Os preconceitos e o medo começaram a cair. Aos poucos. Este postal numa rede social não muda nada no mundo da violência doméstica – ou qualquer outra – eu sei, mas falar do assunto ajuda. Ser solidário ajuda. Manifestar ajuda. Eu escrevo e conto as suas histórias. Para que nunca sejam esquecidas. Para perdurarem na memória, que é o lugar onde tudo guardamos, para que um dia possamos escolher mudar de rumo.
A grande raça humana pula e avança porque nada é imutável, porque sente necessidade de fazer novos caminhos quando chega ao banco da memória e entende que o caminho que fez já não mais lhe serve.
Rasga o tecido puído e tece novo vestido. Mesmo que de imediato nada mudem qualquer acção de benfeitoria fica registadas no banco da memória colectiva.
Como o pequeno colibri que carrega gotas de água no bico e contribui para apagar o fogo na floresta.
É o que fazem todos os que se juntam em nome das vítimas. E, estas foram já dez. Dez, tantas quantos os inúteis mandamentos religiosos.
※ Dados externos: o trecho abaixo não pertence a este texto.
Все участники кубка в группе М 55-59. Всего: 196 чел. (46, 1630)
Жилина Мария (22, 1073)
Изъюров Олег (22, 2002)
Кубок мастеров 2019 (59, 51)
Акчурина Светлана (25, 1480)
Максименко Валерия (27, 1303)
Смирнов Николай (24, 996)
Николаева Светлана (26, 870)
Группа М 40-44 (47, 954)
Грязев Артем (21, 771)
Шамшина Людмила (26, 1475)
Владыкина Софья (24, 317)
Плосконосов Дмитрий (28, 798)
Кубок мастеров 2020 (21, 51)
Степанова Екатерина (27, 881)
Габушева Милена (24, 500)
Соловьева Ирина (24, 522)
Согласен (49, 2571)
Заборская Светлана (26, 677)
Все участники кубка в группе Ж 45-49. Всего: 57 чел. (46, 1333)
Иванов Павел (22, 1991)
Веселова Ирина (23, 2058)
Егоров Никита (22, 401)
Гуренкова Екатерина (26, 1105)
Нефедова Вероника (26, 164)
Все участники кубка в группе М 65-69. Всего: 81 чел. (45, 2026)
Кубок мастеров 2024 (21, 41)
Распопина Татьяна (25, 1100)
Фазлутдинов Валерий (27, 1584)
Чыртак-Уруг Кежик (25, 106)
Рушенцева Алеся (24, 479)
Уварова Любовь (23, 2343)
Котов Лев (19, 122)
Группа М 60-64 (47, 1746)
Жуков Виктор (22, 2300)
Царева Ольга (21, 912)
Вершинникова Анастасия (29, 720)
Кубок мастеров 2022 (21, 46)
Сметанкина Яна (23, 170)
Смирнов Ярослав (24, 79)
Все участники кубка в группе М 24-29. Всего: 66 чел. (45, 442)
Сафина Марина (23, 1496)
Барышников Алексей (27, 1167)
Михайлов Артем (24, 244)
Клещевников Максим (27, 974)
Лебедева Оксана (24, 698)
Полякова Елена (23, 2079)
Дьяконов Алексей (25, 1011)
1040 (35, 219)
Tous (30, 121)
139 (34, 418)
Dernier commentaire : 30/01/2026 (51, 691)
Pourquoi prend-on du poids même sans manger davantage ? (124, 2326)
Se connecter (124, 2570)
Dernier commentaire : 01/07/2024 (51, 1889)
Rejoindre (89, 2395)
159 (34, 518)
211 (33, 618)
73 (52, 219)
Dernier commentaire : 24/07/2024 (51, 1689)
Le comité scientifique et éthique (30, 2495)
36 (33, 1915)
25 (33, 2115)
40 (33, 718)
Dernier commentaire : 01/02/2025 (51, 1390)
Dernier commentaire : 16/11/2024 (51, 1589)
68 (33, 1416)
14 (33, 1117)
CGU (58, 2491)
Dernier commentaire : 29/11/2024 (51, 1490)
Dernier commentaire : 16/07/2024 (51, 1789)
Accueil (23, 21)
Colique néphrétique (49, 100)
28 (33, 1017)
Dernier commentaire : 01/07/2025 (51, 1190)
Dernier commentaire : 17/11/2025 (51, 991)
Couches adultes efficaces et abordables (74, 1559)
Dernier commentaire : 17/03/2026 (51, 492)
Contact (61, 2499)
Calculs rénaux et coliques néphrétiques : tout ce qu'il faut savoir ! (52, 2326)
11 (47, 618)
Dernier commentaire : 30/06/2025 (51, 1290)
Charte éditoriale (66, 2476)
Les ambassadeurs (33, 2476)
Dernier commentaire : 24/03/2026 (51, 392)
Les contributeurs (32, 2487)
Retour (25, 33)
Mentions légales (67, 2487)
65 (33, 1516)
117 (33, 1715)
Um deles – com integridade e bondade mas pouco – grita aos criminosos “Não matarás”. Estes por serem surdos matam. É dever moral dos acordados, deixarmos de ser cegos.
Como vivo com a angústia de que o ser humano tem tanto de bom quanto de mau contentar-me-ia com o mandamento “não faças aos outros o que não queres que te façam”. Só que os criminosos cegos e surdos fazem e vão continuar a fazer.
Então,precisamos proteger as vítimas de violência, vulneráveis como indica a situação.
Do alto de uma caverna ou rede social qualquer assinemos colectivamente o único mandamento “nenhuma forma de violência pode passar” sem precisarmos de nenhuma religião. Precisamos de novos mecanismos legais e educativos. Desde cedo nas escolas, na Assembleia legislativa, na aplicação das leis contra criminosos (homens e mulheres).
Fazendo também o politicamente correcto dever moral de erradicar paulatinamente as muitas e variadas fontes de violência.